# Considering Separation but Financially need to live together



## NoMoreDrama (Oct 1, 2012)

Hello,
Im new to this, so not sure what to say...

I believe my wife has a Border Line Personality Disorder and this causes Financial and emotional hardships on our family.
I can explain more if needed, but basically I think it's time to Freeze our accounts, since she really can't stop spending our money and has refused to take on a job to bring in more income.

We still have one 13 year old child at home and after looking into Divorce and ongoing support payments, I don't see any way of supporting two households (wife not willing or able to work). Is it legally possible to live in same house legally and be separated legally? What I want to do is Freeze the accounts, so that I am not responsible for her spending any longer?


----------



## 836710 (Sep 25, 2012)

Is there a reason why she can't work? Honestly, freezing the accounts is a good idea. It would help on her not spending so much money. Have you considered opening an account, just in your name and start putting money aside? Maybe putting her on an allowance. I mean if she doens't want to get a job, it's only fair.


----------



## Emerald (Aug 2, 2012)

You may want to talk to a lawyer about a legal separation because she may open up credit cards once you cut off her spending & you will be responsible for her debt.


----------



## NoMoreDrama (Oct 1, 2012)

No reason why she can't work other than being able to get along with people. I did setup a separate account and give allowance for home expenses, problem is that she uses credit cards and has access to all accounts because banks give her access because she is my wife. I have contacted attorney's about divorce and separation, but not about continuing to live in same house. I thought someone here might know if that is possible?


----------



## C3156 (Jun 13, 2012)

NoMoreDrama said:


> I believe my wife has a Border Line Personality Disorder and this causes Financial and emotional hardships on our family.
> I can explain more if needed, but basically I think it's time to Freeze our accounts, since she really can't stop spending our money and has refused to take on a job to bring in more income.
> 
> We still have one 13 year old child at home and after looking into Divorce and ongoing support payments, I don't see any way of supporting two households (wife not willing or able to work). Is it legally possible to live in same house legally and be separated legally? What I want to do is Freeze the accounts, so that I am not responsible for her spending any longer?

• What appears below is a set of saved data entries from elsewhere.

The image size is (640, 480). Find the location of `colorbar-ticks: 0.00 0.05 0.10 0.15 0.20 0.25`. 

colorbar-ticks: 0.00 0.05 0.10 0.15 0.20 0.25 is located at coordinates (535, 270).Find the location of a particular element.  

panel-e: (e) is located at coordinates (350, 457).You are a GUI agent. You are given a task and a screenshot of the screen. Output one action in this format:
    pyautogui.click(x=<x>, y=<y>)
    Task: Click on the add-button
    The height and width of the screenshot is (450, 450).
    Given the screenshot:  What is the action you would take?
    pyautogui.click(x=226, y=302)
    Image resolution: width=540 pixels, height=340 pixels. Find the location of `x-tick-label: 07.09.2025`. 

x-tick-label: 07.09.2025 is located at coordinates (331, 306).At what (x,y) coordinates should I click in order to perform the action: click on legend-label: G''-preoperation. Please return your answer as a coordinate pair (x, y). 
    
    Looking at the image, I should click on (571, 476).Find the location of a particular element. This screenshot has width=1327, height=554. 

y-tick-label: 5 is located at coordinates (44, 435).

Do you have a plan? You have a stay-at-home-mom with possible personality issues and you expect to get through this easily? And you live in CA? 

I am going to go out on a limb and say you are getting ready to fight a very uphill battle. The more that you can do before you drop the "D" bomb on your wife, the better chances you may have of getting through with minimal damage.

First and foremost, don't tell your wife anything about what you are about to do. Do not telegraph your intentions. Here is a good starting point: THE LIST (Print It) - Divorce Forum and Child Custody Forum It is long and redundant, but contains good nuggets of wisdom.

Get a voice activated recorder to protect yourself in the event the police arrive because your wife reports a false DV. Been there, seen it happen. Don't expect her to be a happy person when you serve her with divorce papers. The point of the recorder is not to assign blame but to protect yourself and show the officers what really happened instead of the old he said/she said.

Start reading the List and implement what it says. Open an account at a bank that you are the only one with your name on the account. Just because she is your wife does not mean she has rights and access to an account in your name. Freeze your credit with the major credit agencies to prevent new credit opening under your name. This does not prevent your wife from opening her own credit, but you will be able to argue it is debt incurred soley by her.

I am taking kind of a devil's advocate position here, but you can never be to prepared. 

As for your original question, do you really want to live with your wife while you are separated? It can be done but I expect living with a pissed off BPD could be a living hell.


----------



## NoMoreDrama (Oct 1, 2012)

Actually I use the voice recorder now when she is on an up or down spiral. It's tough living together now, but I don't have the money to support two homes, plus I need to be in the home to get the home sold and take care of it while it is on the market. Thx for advice


----------